Origine et histoire
Le domaine d'Artois, situé à cheval sur Mordelles et Talensac en Ille-et-Vilaine, est un ensemble architectural du XVIIe siècle, inscrit aux monuments historiques en 2014. Il remplace un ancien manoir médiéval, La Rivière, siège de la seigneurie d'Artois, et intègre des éléments comme une motte castrale et des douves. Le logis actuel, construit vers 1675, est entouré de dépendances (communs, moulin, orangerie) et d'une chapelle dédiée à sainte Christine, reconstruite au XIXe siècle. L'ensemble reflète l'architecture classique bretonne, avec des façades en moellons de schiste et des toits à croupes.
Le domaine appartenait initialement aux seigneurs d'Artois, puis passa par alliances et ventes aux familles Gougeon (XVe siècle), de la Porte (XVIe siècle), et Rousselet (XVIIe siècle). Ces derniers, dont François-Louis de Rousselet, marquis de Châteaurenault, firent ériger le château actuel. La vicomté d'Artois, créée en 1679, changea ensuite de mains (Comtes d'Estaing, Visdelou, Bourgeois du Marais).

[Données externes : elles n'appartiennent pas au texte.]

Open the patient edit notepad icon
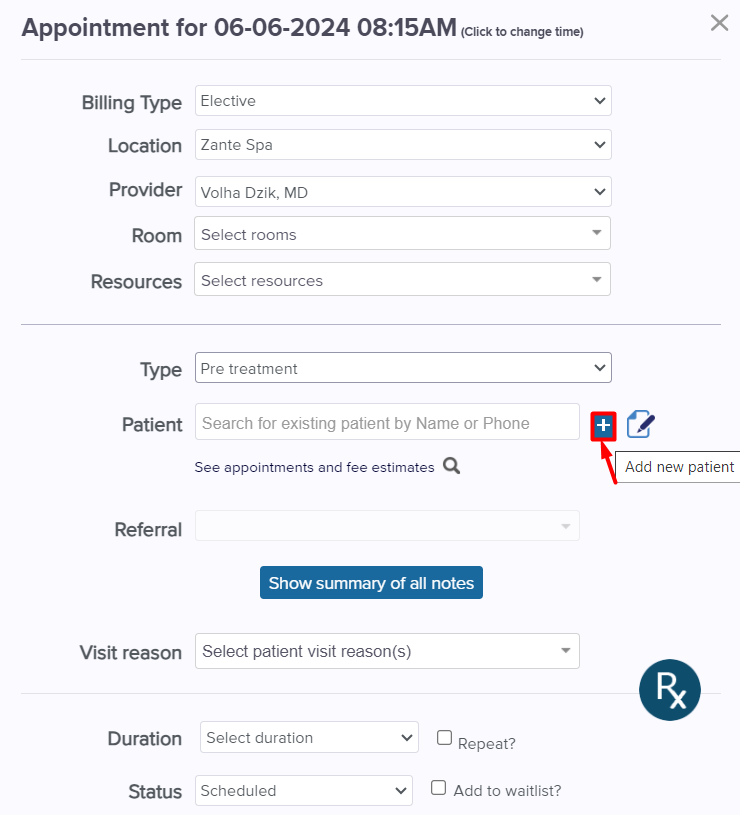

Un incendie en 1939 détruisit partiellement l'aile ouest, abritant une bibliothèque de 30 000 ouvrages. Le site, préservé dans un cadre agricole, conserve des traces de son passé seigneurial, comme un enfeu dans l'ancienne église de Mordelles.
L'architecture du domaine illustre le statut social de ses propriétaires, souvent liés au Parlement de Bretagne. Le logis, de plan symétrique avec un corps central et deux ailes, présente des encadrements en pierre calcaire et granite, des lucarnes à frontons, et une terrasse ceinte de douves. La chapelle, située sur une colline, abrite les sépultures des propriétaires. L'orangerie, ajoutée fin XVIIIe – début XIXe siècle, et le moulin, témoignent de l'autonomie économique du domaine. La motte castrale voisine, sur la commune de Talensac, rappelle l'origine médiévale du site.

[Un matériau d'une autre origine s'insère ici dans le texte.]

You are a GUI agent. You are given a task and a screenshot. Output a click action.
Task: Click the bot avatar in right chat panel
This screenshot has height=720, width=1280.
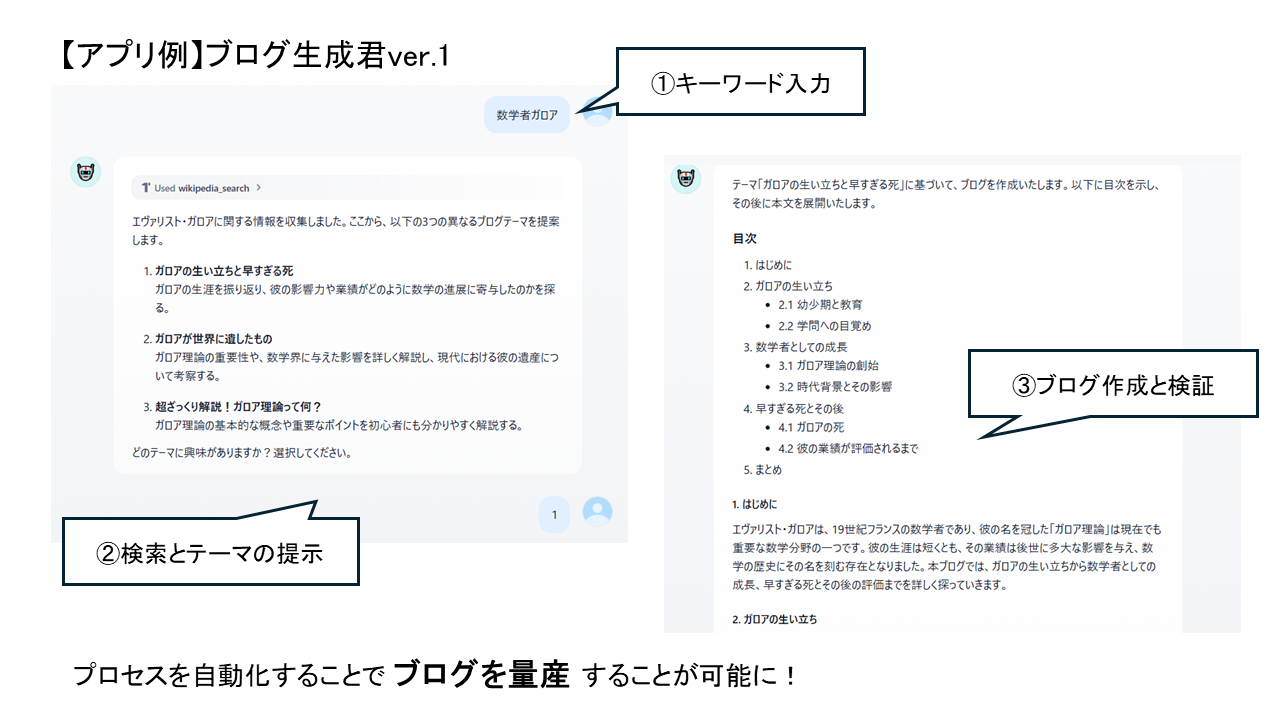pos(686,180)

Classé pour son homogénéité et son état de conservation, le domaine d'Artois incarne l'évolution des résidences aristocratiques bretonnes, passant d'une forteresse médiévale à une demeure d'agrément classique. Son inscription en 2014 couvre l'ensemble des bâtiments, y compris les murs d'enceinte et les parcelles environnantes. Le site, bien que peu connu, est documenté depuis les XIXe et XXe siècles par des érudits locaux, soulignant son importance patrimoniale régionale.